Zobacz pełną wersję : Problem z prostym plecakiem...jest i foto :)
stokrotka.a
02-02-2009, 13:22
...no właśnie mamy problem z prostym plecakiem,już myślałam że go opanowała do perfekcji a jednak nie...po każdym wiązaniu zauważam czerwony ślad na szyi Młodej,czyli za bardzo dociągam i chusta ją ociera,ale jak nie dociągnę to za bardzo odchodzi od moich pleców i jest mało stabilnie...Jakieś rady?..sposoby?...Wczoraj w Jedwab zachustowałam i podwinęłam górną krawędź i nic :?
jak zwykle bez zdjecia trudno cos powiedziec :)
ale my taki problem mieslismy, okazalo sie ze za mocno dociagalam krawedz przy szyjce, a za slabo na pleckach, po zmianie sposobu dociagania problem zniknal.
teraz najmocniej dociagam czesc na lopatkach/ramionach Ksawerego a ostatnie 15 cm chusty zostawiam luzniejsze i jest ok
moze u was tez sie sprawdzi?
a może jak dociągasz nie ciągnij za całość pasa chusty tylko powoli dociągaj i "zwijaj" chustę w ręku w harmonijkę - i dociągaj tak kawałek po kawałku - jedną ręką trzymasz pas chusty, a drugą dociągasz na wysokości własnego ucha - albo tuż za uchem. jak bedziesz dociągać w taki sposób to równomiernie powinnaś mieć dociągniętą całą chustę.. i faktycznie fotka by się przydała ;)

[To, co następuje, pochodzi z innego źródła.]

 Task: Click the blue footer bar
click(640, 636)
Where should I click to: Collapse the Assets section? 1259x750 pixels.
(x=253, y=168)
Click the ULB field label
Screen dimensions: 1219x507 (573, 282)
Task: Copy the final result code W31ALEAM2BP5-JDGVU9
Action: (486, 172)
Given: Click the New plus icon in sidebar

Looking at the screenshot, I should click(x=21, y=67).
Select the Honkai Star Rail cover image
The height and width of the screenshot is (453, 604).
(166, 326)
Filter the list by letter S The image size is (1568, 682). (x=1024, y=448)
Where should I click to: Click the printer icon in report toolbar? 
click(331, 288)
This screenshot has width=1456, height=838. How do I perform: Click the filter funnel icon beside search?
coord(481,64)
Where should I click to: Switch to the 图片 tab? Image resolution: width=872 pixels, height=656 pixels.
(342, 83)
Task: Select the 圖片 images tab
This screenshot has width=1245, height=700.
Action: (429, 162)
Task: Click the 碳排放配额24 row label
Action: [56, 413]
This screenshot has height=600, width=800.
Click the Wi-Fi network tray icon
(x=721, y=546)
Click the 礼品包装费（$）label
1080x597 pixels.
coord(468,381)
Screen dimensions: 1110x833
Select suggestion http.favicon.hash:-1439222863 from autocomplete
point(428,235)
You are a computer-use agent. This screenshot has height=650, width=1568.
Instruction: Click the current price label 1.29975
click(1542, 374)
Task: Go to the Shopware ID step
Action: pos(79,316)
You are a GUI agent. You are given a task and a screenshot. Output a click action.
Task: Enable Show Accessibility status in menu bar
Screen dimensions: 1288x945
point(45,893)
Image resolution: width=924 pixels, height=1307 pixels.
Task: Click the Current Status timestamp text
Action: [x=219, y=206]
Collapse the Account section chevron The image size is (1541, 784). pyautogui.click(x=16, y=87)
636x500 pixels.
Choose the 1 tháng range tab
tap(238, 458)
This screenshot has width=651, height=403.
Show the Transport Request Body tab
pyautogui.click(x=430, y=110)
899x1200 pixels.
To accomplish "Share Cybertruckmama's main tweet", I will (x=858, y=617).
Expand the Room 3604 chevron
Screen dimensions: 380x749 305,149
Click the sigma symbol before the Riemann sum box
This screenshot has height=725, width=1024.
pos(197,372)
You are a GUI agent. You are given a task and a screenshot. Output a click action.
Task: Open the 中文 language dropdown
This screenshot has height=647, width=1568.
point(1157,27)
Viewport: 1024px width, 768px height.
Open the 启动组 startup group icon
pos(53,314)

i pamiętaj - wprawa czyni mistrza...
stokrotka.a
02-02-2009, 16:35
no i klops ja chyba jakaś oporna jestem dziewczyny...Starałam się wiązać wg Waszych rad i dalej to samo...
tym razem dołączam foto...
http://x.garnek.pl/ga2601/7fcfb13fa9910ca4326497a3/pawie.jpg
kurcze nie wygląda na jakąś zbyt ciasno zawiązaną - może młoda się odgina do tyłu głową i w ten sposób robi się jej ta pręga?? a może spróbuj ciut wyżej?? albo wyjmij jej rączki ??
wiesz co... a moze bardziej jej doopke wpadnij w chuste....
az sama zawiazalam plecaczek zeby porownac...bo twoj wyglada bardzo dobrze...
u nas jest tak:
http://img232.imageshack.us/img232/2180/dscn9617vk9.jpg (http://imageshack.us)
i nie ma sladow na szyjce
stokrotka.a
02-02-2009, 17:59
Dzięki dziewczyny...jak młoda wstanie to spróbujemy jeszcze raz :)
tulipowna
04-02-2009, 23:58
aaaaaa wlasnie, jak mocniej wpadnac dupke i jak wyjac raczki po zamotaniu w prostym plecaku? u mnie niewykonalne poki co, a maks nie cierpi miec rak pod chusta :(
doopke wpada sie tak jak w kieszonce (lapie za lydki i pociaga do gory i do przodu )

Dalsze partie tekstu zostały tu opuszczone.